====== TEXTO DEL DOCUMENTO ======

A la vez, no podemos olvidar que este sacramento entraña una profunda e
inseparable dimensión social. Muchas cosas cambian también en el ámbito
familiar, en el estudio, en el trabajo, con los amigos, etcétera, de la persona
que se confiesa.
El
pecado, porque es la mayor tragedia para el hombre, produce un profundo
descentramiento en quien lo comete. Y quien está descentrado, descentra también
a quien tiene a su alrededor. En el sacramento de la Penitencia, el Señor
coloca de nuevo las cosas en su sitio; además de perdonar el pecado, introduce
en el alma el orden y la armonía perdidos.
Una
Confesión bien hecha es un gran regalo a todos aquellos que conviven y trabajan
con nosotros; también se beneficia de ella otra muchísima gente con la que nos
relacionamos todos los días. Se hacen y se dicen las cosas de muy diferente
manera cuando hemos recibido a su tiempo la gracia de este sacramento.
Cuando
un fiel se confiesa, también se opera un bien incalculable en toda la Iglesia.
Toda Ella se alegra y se enriquece misteriosamente cada vez que el sacerdote
pronuncia las palabras de la absolución. Por la Comunión de los Santos, cada
Confesión tiene sus resonancias bienhechoras en todo el Cuerpo Místico de
Cristo.

======

### TAREAS A REALIZAR
1. Copia el texto sobre la Confesión desde "A la vez, no" hasta "que se confiesa.", sustituyendo "amigos" por "vecinos".
2. Indica si cada afirmación coincide con el texto sobre la Confesión y respalda tu respuesta con las palabras exactas que lo deciden: (a) el pecado produce un profundo descentramiento en quien lo comete; (b) la Confesión beneficia solo a la persona que se confiesa; (c) toda la Iglesia se alegra cada vez que el sacerdote pronuncia las palabras de la absolución.

====== DATOS PROPORCIONADOS ======

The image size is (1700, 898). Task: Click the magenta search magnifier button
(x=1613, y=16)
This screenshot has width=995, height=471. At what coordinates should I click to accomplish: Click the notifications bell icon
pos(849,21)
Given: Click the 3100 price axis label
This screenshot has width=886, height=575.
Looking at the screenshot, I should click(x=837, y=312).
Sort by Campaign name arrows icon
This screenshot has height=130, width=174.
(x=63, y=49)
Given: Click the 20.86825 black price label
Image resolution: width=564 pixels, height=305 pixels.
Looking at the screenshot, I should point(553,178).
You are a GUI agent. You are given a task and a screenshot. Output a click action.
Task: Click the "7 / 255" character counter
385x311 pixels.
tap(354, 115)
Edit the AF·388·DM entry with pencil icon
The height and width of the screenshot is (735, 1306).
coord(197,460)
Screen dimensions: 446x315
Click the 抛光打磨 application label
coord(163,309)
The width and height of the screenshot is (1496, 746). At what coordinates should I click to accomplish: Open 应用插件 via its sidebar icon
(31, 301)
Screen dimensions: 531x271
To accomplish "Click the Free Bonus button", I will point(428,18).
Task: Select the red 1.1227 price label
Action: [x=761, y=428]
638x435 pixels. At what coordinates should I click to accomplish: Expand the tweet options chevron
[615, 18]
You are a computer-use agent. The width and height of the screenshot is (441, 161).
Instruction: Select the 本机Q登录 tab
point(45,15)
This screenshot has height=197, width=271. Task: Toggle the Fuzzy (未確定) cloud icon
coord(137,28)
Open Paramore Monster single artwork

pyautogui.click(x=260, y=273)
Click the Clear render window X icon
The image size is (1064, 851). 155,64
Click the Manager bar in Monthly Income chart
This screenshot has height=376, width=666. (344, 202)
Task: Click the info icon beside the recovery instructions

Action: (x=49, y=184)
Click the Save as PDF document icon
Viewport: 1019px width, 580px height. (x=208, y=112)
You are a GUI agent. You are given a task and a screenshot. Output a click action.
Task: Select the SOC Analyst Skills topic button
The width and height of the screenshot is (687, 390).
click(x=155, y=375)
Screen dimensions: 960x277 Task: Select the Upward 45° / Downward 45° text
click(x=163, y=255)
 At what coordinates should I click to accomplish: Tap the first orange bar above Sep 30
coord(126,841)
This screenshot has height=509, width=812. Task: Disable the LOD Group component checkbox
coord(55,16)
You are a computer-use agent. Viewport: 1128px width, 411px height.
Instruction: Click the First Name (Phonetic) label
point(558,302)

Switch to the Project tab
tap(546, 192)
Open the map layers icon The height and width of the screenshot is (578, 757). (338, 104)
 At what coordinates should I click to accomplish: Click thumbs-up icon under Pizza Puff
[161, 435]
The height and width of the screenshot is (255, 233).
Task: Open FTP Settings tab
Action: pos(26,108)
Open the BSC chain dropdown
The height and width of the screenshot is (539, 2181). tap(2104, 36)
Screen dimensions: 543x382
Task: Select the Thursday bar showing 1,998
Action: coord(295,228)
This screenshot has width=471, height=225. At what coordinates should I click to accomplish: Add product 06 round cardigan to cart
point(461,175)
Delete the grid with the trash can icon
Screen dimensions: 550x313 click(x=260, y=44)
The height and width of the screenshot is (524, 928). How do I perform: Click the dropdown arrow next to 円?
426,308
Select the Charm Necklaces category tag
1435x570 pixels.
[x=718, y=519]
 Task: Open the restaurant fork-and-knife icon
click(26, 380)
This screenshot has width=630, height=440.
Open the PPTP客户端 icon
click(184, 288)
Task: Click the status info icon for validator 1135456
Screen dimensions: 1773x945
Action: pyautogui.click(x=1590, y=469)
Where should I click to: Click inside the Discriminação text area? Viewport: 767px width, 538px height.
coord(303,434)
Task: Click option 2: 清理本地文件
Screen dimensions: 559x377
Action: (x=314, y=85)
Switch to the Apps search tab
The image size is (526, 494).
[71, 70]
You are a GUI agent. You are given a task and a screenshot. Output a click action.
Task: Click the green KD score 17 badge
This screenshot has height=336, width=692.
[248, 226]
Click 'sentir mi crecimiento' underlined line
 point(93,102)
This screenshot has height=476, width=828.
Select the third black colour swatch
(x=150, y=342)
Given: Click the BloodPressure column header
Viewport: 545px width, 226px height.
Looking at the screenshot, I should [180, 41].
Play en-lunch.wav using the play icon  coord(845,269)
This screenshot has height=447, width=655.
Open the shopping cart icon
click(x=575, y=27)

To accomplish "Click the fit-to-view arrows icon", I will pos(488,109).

======

### RESPUESTAS POR TAREA
1.
A la vez, no podemos olvidar que este sacramento entraña una profunda e
inseparable dimensión social. Muchas cosas cambian también en el ámbito
familiar, en el estudio, en el trabajo, con los vecinos, etcétera, de la persona
que se confiesa.

2.
(a) Sí: "El pecado, porque es la mayor tragedia para el hombre, produce un profundo descentramiento en quien lo comete."
(b) No: "también se beneficia de ella otra muchísima gente con la que nos relacionamos todos los días."
(c) Sí: "Toda Ella se alegra y se enriquece misteriosamente cada vez que el sacerdote pronuncia las palabras de la absolución."